Segment Open

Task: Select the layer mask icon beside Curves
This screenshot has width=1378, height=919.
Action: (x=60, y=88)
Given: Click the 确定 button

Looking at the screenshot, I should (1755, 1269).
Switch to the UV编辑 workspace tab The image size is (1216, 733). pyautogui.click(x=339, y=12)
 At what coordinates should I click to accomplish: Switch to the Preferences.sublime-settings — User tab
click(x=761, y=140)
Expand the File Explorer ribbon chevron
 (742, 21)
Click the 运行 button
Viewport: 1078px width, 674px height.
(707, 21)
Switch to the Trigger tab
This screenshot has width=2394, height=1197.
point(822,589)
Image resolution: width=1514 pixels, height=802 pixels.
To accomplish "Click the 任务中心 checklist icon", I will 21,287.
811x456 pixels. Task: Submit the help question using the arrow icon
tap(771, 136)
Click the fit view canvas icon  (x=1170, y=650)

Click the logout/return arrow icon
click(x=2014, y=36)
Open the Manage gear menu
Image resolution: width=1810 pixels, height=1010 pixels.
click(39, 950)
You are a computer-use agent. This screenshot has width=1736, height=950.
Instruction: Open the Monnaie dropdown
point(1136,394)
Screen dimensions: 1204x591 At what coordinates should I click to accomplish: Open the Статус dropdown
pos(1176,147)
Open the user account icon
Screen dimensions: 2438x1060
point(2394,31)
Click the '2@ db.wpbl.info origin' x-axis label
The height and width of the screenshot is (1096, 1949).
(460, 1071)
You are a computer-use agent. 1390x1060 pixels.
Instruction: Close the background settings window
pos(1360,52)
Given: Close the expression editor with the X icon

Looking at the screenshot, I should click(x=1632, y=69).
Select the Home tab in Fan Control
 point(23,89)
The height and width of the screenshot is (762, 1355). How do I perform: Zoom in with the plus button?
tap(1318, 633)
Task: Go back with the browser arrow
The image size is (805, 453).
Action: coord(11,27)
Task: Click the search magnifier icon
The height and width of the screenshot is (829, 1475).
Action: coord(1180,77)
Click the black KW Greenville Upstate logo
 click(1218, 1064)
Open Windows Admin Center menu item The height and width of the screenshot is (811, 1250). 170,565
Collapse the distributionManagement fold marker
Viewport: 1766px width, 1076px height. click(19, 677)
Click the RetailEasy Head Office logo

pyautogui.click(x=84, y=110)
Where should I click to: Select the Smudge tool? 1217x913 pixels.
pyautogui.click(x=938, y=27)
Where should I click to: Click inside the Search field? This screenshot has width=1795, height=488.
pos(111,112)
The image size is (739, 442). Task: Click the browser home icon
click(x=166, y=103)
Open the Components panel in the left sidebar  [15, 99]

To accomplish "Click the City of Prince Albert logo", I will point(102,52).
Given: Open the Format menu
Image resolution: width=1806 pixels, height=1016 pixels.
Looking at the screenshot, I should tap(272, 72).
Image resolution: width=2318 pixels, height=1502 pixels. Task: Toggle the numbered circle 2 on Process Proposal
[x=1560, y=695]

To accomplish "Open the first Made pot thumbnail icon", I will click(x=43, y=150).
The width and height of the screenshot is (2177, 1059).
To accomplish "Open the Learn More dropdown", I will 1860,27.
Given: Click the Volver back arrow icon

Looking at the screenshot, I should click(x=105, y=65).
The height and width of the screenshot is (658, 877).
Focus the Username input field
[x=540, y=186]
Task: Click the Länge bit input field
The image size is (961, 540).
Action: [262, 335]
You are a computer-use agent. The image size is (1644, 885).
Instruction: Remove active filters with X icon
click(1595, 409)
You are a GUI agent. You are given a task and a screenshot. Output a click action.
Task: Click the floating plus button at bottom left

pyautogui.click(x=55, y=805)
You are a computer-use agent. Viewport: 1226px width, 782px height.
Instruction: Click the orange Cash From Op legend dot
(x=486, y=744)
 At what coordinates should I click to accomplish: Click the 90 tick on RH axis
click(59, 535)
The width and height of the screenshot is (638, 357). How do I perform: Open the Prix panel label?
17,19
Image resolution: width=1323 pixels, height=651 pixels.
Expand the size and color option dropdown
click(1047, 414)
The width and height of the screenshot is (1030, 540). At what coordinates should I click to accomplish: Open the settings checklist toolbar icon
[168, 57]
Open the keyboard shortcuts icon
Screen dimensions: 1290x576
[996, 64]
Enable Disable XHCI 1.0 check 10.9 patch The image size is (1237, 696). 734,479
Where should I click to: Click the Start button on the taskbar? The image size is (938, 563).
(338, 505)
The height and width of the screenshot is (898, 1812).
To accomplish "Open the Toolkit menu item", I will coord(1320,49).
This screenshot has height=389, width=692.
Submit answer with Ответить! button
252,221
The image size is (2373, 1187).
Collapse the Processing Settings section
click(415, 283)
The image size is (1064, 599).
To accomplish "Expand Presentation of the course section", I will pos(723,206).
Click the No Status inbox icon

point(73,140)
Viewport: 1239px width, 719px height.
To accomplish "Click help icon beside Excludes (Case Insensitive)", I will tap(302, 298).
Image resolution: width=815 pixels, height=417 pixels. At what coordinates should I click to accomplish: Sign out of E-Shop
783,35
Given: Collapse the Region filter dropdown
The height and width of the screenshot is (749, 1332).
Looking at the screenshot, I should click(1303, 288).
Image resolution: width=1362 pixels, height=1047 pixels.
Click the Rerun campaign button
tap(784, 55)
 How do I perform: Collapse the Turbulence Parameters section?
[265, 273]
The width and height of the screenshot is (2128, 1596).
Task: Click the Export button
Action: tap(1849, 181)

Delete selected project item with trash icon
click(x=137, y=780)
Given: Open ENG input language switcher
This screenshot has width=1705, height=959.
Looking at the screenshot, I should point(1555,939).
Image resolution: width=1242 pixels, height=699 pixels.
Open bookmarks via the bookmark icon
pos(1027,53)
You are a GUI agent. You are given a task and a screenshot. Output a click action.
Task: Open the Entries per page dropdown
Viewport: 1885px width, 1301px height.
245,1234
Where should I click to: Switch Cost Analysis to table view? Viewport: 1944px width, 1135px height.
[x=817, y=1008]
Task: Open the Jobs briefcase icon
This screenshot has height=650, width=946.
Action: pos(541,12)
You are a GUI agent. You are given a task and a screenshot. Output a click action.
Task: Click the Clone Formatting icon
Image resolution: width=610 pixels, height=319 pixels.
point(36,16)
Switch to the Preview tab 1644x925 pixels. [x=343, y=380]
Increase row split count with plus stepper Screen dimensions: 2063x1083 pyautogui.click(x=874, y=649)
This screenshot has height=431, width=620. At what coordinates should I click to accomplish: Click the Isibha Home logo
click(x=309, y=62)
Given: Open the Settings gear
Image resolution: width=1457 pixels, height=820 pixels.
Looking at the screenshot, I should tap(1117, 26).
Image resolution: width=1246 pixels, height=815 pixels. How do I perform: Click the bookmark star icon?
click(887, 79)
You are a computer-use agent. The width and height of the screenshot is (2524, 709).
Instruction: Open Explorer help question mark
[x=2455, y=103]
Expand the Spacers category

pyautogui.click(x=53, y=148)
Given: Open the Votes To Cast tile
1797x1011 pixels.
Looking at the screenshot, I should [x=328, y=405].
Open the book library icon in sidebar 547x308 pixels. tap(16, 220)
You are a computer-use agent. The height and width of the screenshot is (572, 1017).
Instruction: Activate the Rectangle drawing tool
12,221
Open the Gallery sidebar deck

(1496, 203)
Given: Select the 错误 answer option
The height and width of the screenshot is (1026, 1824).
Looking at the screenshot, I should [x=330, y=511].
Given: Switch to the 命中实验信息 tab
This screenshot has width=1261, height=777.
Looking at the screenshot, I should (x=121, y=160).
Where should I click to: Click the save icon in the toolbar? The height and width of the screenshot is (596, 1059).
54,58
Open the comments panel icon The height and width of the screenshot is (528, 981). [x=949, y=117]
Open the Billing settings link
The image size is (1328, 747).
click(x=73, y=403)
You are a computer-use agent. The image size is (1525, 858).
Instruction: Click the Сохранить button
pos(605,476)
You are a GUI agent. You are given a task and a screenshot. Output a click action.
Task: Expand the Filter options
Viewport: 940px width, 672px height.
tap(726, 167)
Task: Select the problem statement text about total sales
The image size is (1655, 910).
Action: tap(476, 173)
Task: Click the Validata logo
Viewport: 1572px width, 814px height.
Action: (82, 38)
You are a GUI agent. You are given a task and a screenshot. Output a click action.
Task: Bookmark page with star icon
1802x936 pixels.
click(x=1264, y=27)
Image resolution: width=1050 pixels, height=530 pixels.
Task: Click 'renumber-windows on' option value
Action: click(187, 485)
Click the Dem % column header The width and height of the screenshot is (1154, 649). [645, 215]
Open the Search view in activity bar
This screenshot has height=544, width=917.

Segment Closed

Every line above from the line with "Instruction: Open the Monnaie dropdown" to the line with "Task: Click the search magnifier icon" is wanted, ends included; write them out exactly and add no other line.

▸ COMPLETED TASK
Instruction: Open the Monnaie dropdown
point(1136,394)
Screen dimensions: 1204x591 At what coordinates should I click to accomplish: Open the Статус dropdown
pos(1176,147)
Open the user account icon
Screen dimensions: 2438x1060
point(2394,31)
Click the '2@ db.wpbl.info origin' x-axis label
The height and width of the screenshot is (1096, 1949).
(460, 1071)
You are a computer-use agent. 1390x1060 pixels.
Instruction: Close the background settings window
pos(1360,52)
Given: Close the expression editor with the X icon

Looking at the screenshot, I should click(x=1632, y=69).
Select the Home tab in Fan Control
 point(23,89)
The height and width of the screenshot is (762, 1355). How do I perform: Zoom in with the plus button?
tap(1318, 633)
Task: Go back with the browser arrow
The image size is (805, 453).
Action: coord(11,27)
Task: Click the search magnifier icon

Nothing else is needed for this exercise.